Вань-Цзы покачал головой:

— Вы жалуетесь на своё положение здесь, а мне вот думается, что здесь вы в гораздо большей безопасности, чем ваш сын и его жена в Маньчжурии!

— Да что же это значит? — вскричал в отчаянии Кочеров. — Совсем несуразное выходит! Взбесились, что ли, ваши китайцы? Ну, Харбин ещё туда-сюда; это — ваш город. А Благовещенск? Разве посмеют они косо посмотреть на русские владения?

— Тонущий, Чтобы спасти свою жизнь, готов схватиться за раскалённое железо, заметил китаец. — Теперь всё возможно. Такое настало время, когда исполняется даже неисполнимое.

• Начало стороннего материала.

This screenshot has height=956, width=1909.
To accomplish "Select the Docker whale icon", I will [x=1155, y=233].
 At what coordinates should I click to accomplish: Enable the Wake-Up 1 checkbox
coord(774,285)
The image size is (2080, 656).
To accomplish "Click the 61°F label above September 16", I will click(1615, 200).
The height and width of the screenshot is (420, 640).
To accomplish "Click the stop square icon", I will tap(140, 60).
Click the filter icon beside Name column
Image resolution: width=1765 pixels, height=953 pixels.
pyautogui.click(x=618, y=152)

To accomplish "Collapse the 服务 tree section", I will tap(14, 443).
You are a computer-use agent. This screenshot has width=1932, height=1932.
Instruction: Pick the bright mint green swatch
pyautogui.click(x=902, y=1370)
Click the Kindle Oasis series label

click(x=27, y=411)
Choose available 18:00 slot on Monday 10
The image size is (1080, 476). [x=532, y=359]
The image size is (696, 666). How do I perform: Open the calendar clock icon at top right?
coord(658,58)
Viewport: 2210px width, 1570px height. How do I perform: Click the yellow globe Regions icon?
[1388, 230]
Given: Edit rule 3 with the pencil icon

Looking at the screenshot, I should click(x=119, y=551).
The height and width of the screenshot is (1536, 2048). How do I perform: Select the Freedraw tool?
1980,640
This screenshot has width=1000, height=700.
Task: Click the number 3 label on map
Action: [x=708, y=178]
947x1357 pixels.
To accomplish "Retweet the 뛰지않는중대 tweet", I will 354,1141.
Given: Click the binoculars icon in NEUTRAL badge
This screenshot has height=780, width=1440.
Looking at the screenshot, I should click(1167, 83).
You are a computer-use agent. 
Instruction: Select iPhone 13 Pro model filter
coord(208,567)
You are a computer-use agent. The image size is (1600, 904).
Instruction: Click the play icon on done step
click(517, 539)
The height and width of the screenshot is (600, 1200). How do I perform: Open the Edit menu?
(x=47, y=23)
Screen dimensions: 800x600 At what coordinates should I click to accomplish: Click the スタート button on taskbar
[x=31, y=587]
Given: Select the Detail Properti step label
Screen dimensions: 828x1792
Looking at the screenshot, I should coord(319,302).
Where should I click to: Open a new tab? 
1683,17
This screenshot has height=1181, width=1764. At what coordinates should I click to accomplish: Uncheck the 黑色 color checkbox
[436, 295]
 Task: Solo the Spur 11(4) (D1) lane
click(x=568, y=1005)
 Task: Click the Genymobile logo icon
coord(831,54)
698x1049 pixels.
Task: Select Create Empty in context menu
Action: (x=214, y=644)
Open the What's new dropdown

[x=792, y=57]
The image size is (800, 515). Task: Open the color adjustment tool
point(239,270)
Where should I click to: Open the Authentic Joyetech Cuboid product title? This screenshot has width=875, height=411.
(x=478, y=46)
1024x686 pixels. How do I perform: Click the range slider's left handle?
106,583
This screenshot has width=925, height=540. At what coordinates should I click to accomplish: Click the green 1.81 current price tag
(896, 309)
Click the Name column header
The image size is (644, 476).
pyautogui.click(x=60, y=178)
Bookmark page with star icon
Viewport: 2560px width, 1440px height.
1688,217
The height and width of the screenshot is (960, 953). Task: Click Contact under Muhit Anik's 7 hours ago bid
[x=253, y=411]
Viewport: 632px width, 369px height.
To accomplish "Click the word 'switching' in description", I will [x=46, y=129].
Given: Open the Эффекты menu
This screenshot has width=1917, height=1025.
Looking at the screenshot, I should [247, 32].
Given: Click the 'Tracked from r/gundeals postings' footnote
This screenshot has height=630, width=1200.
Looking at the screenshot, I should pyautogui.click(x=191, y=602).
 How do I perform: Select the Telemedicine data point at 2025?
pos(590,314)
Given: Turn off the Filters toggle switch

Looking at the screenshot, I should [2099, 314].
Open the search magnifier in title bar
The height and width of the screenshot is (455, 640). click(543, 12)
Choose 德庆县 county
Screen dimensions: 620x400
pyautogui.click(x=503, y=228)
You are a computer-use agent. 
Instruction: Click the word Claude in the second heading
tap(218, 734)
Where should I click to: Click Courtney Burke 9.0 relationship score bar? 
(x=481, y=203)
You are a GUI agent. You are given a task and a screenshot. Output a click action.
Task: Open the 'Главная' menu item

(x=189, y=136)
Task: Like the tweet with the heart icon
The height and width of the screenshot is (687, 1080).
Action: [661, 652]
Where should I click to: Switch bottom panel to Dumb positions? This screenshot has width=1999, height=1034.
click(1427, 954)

— Ай-ай! Да ведь это же может очень плохо кончиться для ваших земляков, Вань-Цзы... Ведь вы ещё так недавно оказались бессильны перед маленькой Японией. Что же вы будете делать, когда на вас ополчится вся Европа? Вас разнесут...

— Наши правители боятся только русских, остальные не страшат никого в Китае, и управиться с ними будет совершенно пустым делом...

— Не думаю... Эх, на старости лет в такую передрягу мы со старухой попали!.. Никому не приведи Бог! И ушли бы, было ещё время, да вот Лена... Дочка, дочка! Грех тебе так стариков обижать!

— Я уже сказал вам, добрый батюшка, что Елена вернётся к вам! — горячо воскликнул китаец. — Я верпу её, хотя бы для того пришлось мне пожертвовать еврей жизнью. Бойтесь не за неё, а за невестку нашу... Она может пережить больше опасностей, чем вы и Лена...

Старику не хотелось верить, чтобы китайцы осмелились напасть на Благовещенск. Но Вань-Цзы говорил с полным убеждением. И Василий Иванович понял, что молодому китайцу известно значительно более, чем он говорит.